DATA:
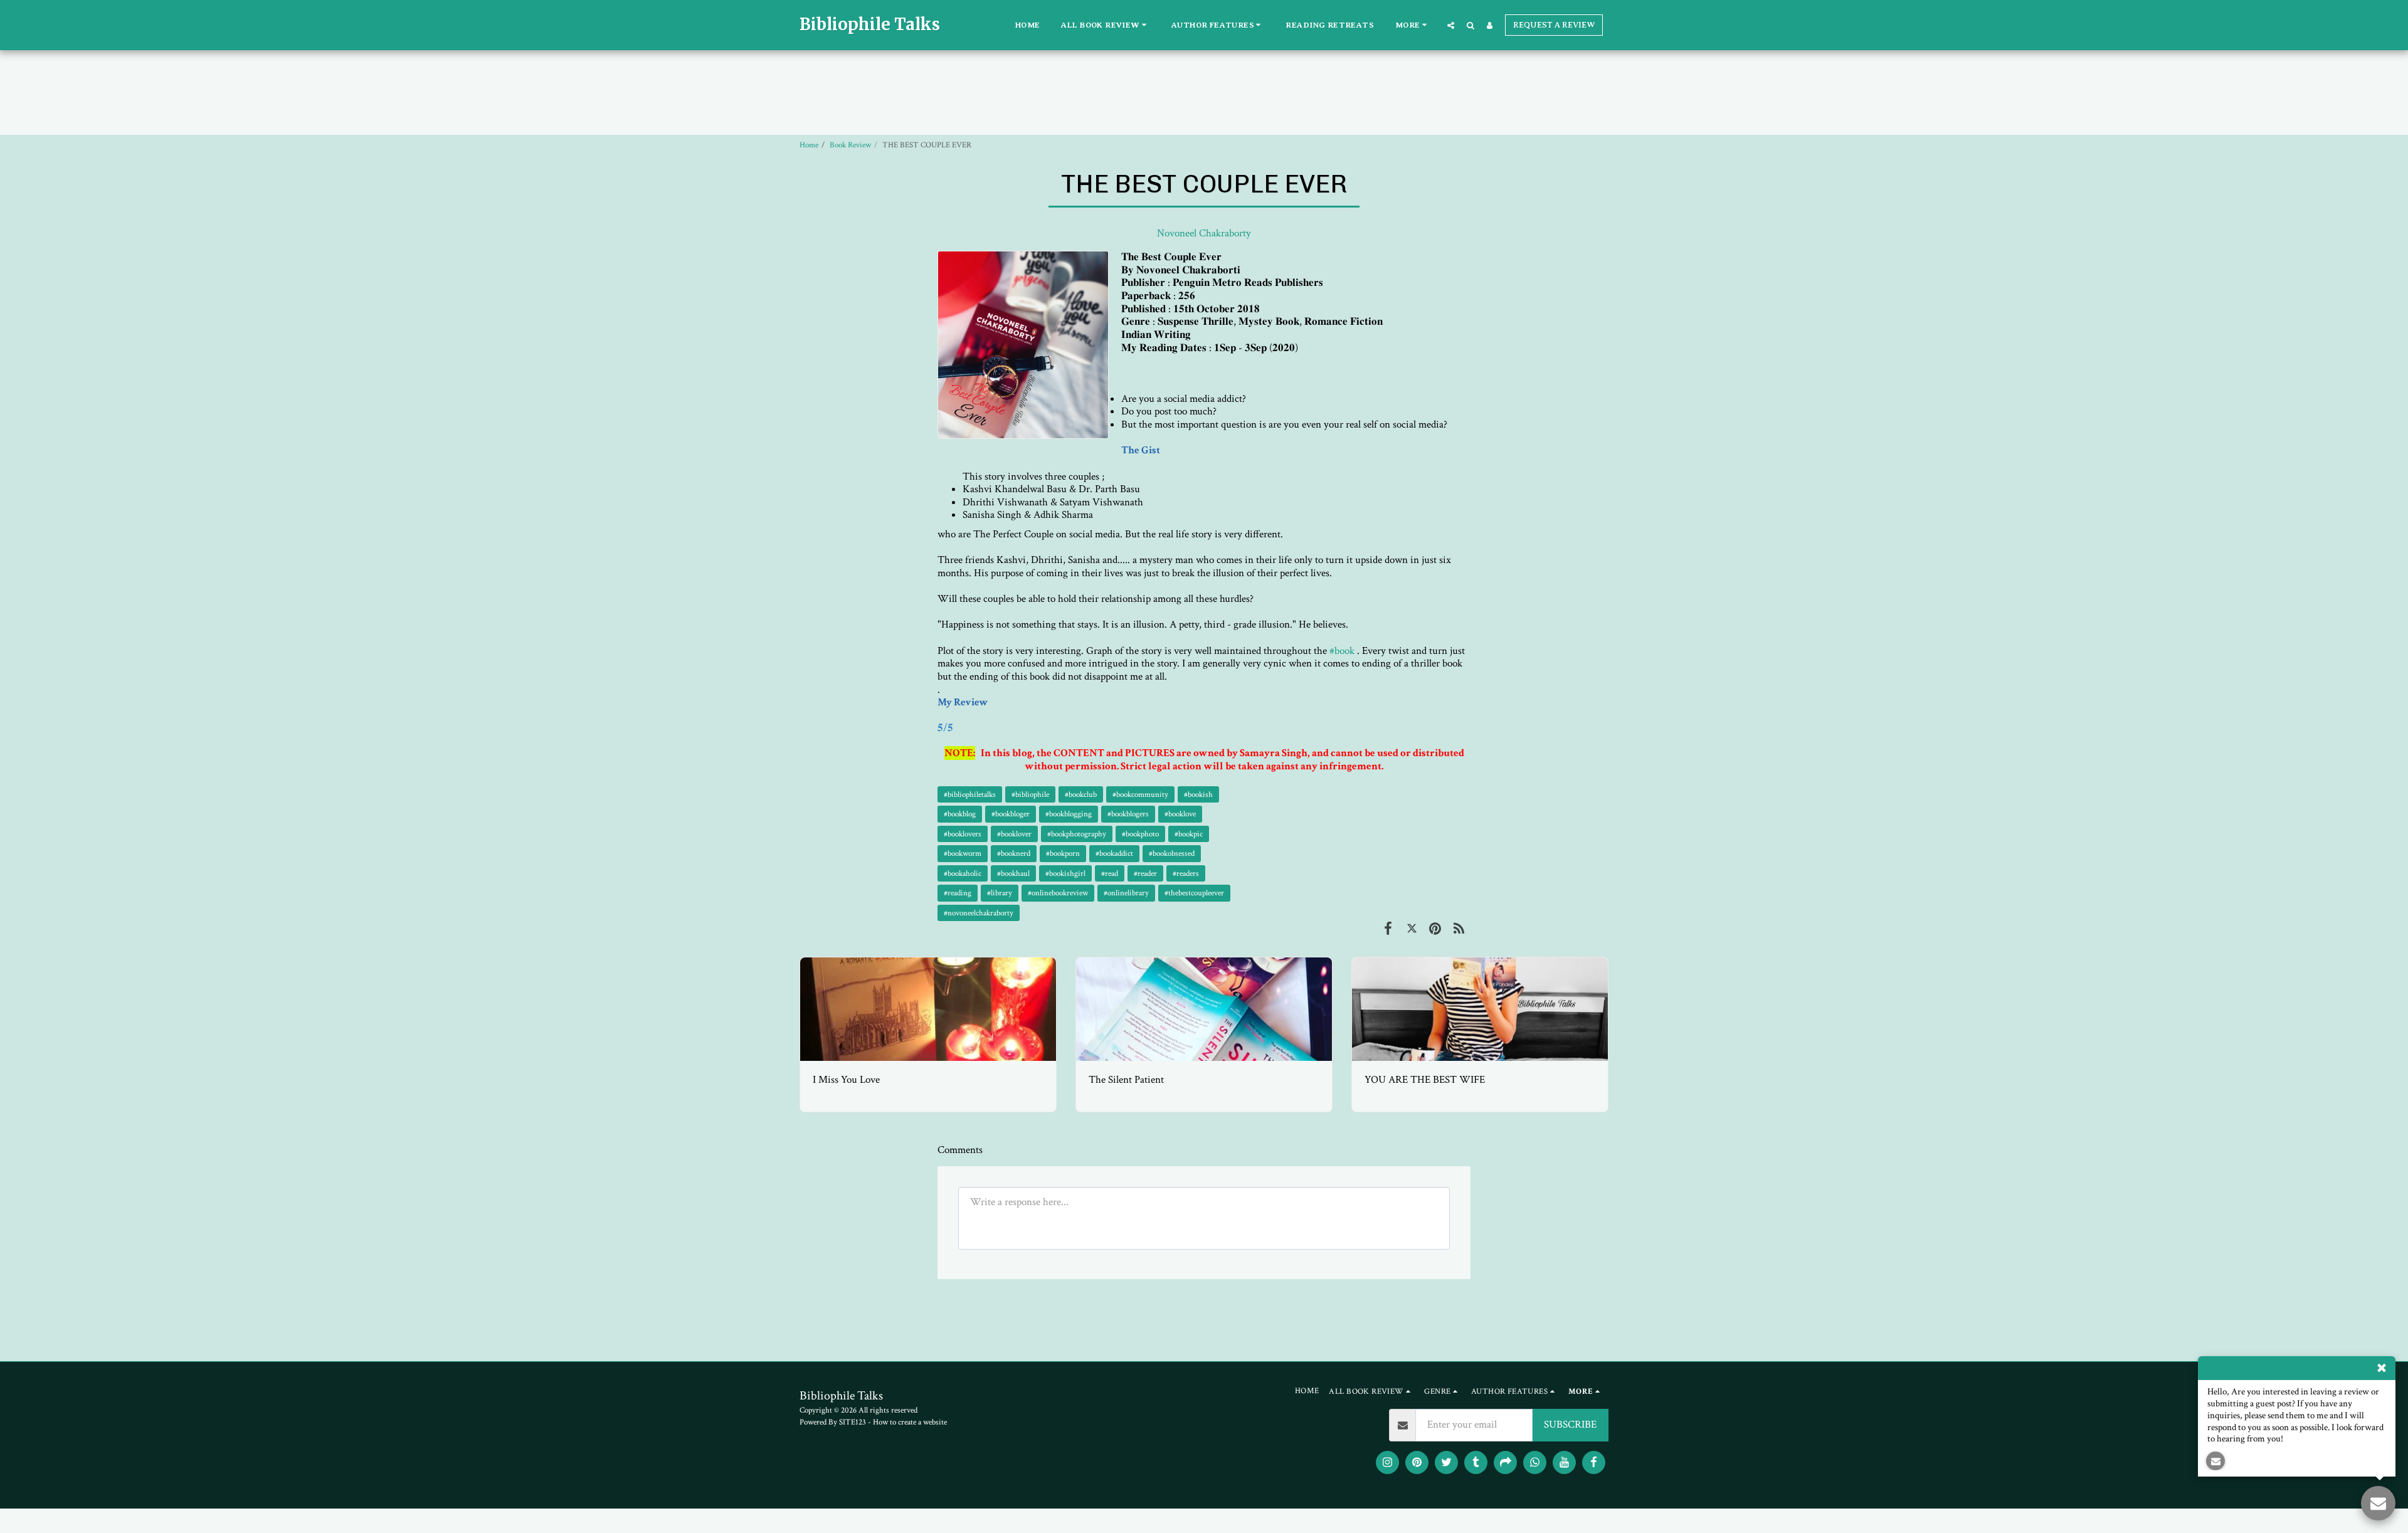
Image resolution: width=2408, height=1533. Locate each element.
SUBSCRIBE (1570, 1424)
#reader (1145, 873)
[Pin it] (1435, 929)
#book (1341, 651)
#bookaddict (1114, 853)
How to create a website (910, 1422)
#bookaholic (962, 873)
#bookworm (962, 853)
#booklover (1014, 834)
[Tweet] (1411, 929)
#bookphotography (1076, 834)
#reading (957, 892)
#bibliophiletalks (970, 794)
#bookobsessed (1172, 853)
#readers (1186, 873)
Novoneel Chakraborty (1204, 233)
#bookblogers (1128, 813)
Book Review (850, 144)
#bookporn (1063, 853)
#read (1109, 873)
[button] (1105, 25)
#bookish (1198, 794)
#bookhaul (1013, 873)
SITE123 (852, 1422)
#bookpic (1189, 834)
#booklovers (962, 834)
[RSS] (1459, 929)
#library (999, 892)
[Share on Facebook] (1388, 929)
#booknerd (1013, 853)
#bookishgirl (1065, 873)
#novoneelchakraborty (978, 913)
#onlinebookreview (1058, 892)
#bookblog (960, 813)
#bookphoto (1140, 834)
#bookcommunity (1140, 794)
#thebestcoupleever (1194, 892)
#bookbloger (1010, 813)
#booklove (1180, 813)
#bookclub (1081, 794)
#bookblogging (1068, 813)
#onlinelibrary (1126, 892)
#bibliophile (1030, 794)
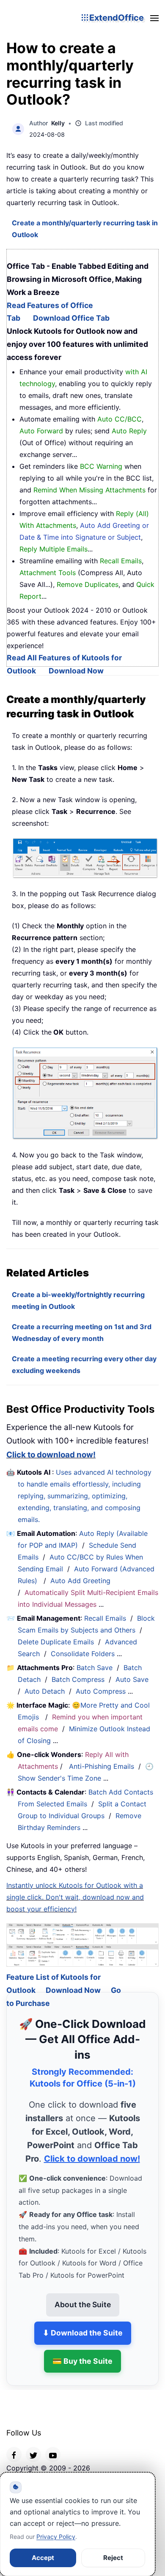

ACTIVITY: With the images left out, set down each record exactly as it appears.

EXPECTED ANSWER:
Image resolution: width=2408, height=1533. Locate each element.
SUBSCRIBE (1570, 1424)
#reader (1145, 873)
[Pin it] (1435, 929)
#book (1341, 651)
#bookaddict (1114, 853)
How to create a website (910, 1422)
#bookaholic (962, 873)
#bookworm (962, 853)
#booklover (1014, 834)
[Tweet] (1411, 929)
#bookphotography (1076, 834)
#reading (957, 892)
#bibliophiletalks (970, 794)
#bookobsessed (1172, 853)
#readers (1186, 873)
Novoneel Chakraborty (1204, 233)
#bookblogers (1128, 813)
Book Review (850, 144)
#bookporn (1063, 853)
#read (1109, 873)
[button] (1105, 25)
#bookish (1198, 794)
#bookhaul (1013, 873)
SITE123 (852, 1422)
#bookpic (1189, 834)
#booklovers (962, 834)
[RSS] (1459, 929)
#library (999, 892)
[Share on Facebook] (1388, 929)
#booknerd (1013, 853)
#bookishgirl (1065, 873)
#novoneelchakraborty (978, 913)
#onlinebookreview (1058, 892)
#bookblog (960, 813)
#bookphoto (1140, 834)
#bookcommunity (1140, 794)
#thebestcoupleever (1194, 892)
#bookbloger (1010, 813)
#booklove (1180, 813)
#bookclub (1081, 794)
#bookblogging (1068, 813)
#onlinelibrary (1126, 892)
#bibliophile (1030, 794)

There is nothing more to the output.